- _PROMPT_
Your answer must consist of exactly the lines below, starting with the line with "You are a GUI" and going on through the line with "This screenshot has height=530, width=923.", and nothing else.

*** MATERIAL FOR THIS EXERCISE ***

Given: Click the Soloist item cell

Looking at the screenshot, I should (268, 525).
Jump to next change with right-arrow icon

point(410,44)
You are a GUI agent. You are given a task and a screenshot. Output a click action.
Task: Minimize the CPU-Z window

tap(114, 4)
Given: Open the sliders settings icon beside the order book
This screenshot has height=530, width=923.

*** End of MATERIAL FOR THIS EXERCISE ***
*** MATERIAL FOR THIS EXERCISE ***

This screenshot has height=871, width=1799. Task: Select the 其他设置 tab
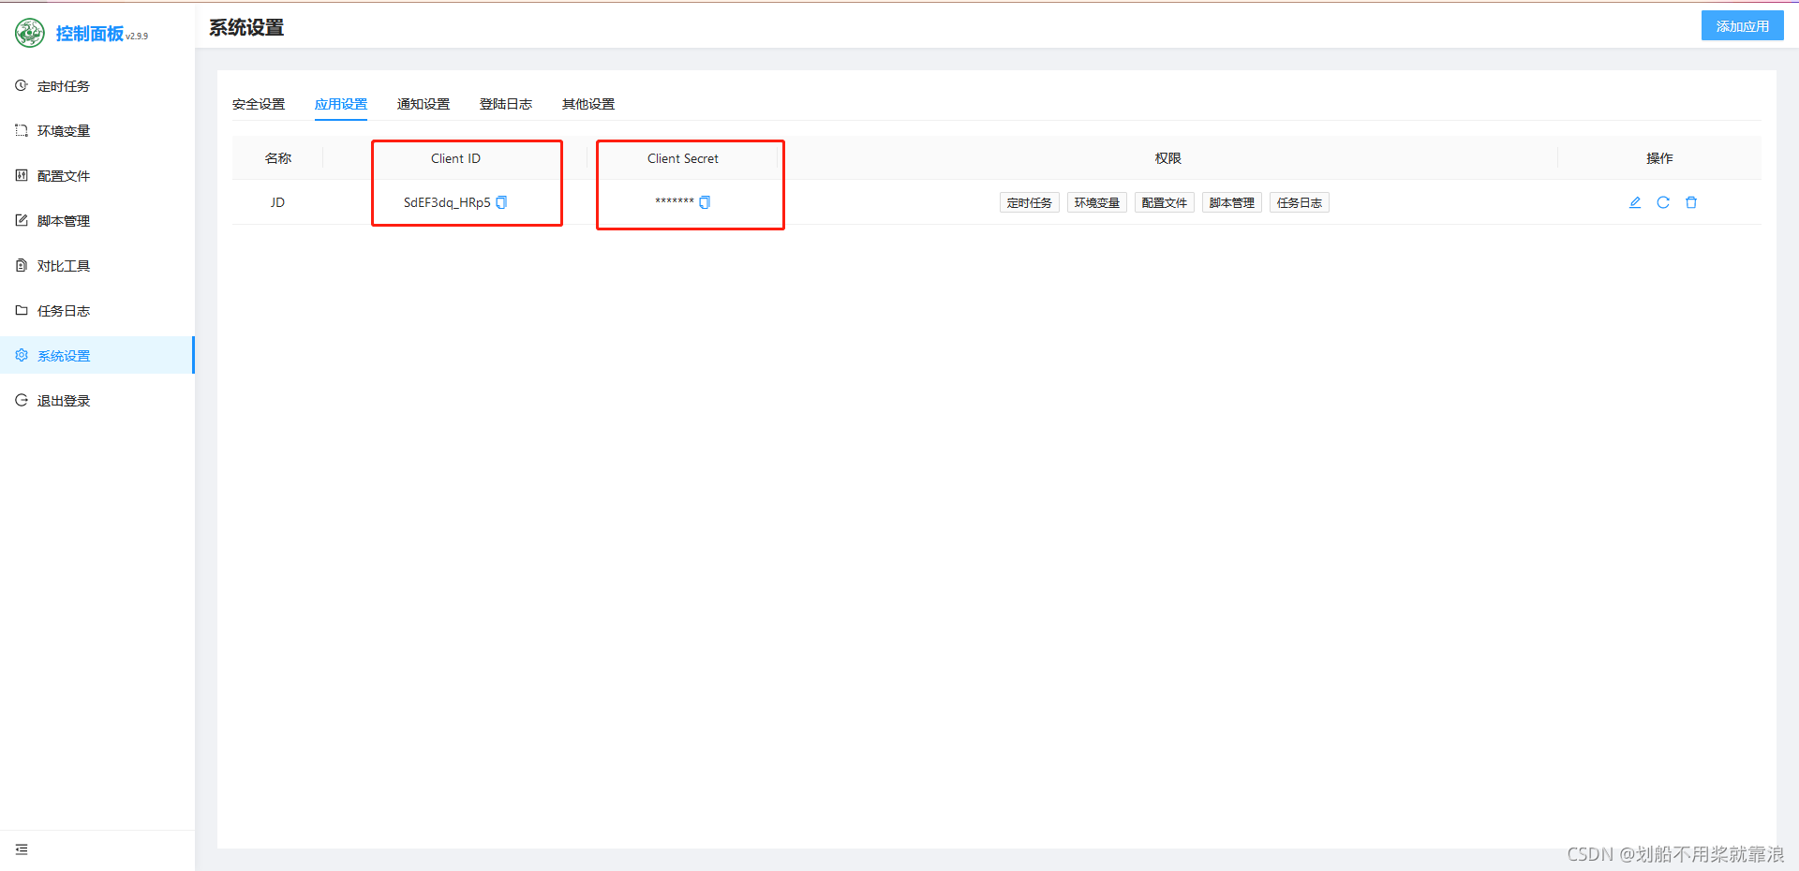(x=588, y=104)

*** End of MATERIAL FOR THIS EXERCISE ***

- _PROBLEM SOLUTION_
You are a GUI agent. You are given a task and a screenshot. Output a click action.
Task: Minimize the CPU-Z window

tap(114, 4)
Given: Open the sliders settings icon beside the order book
This screenshot has height=530, width=923.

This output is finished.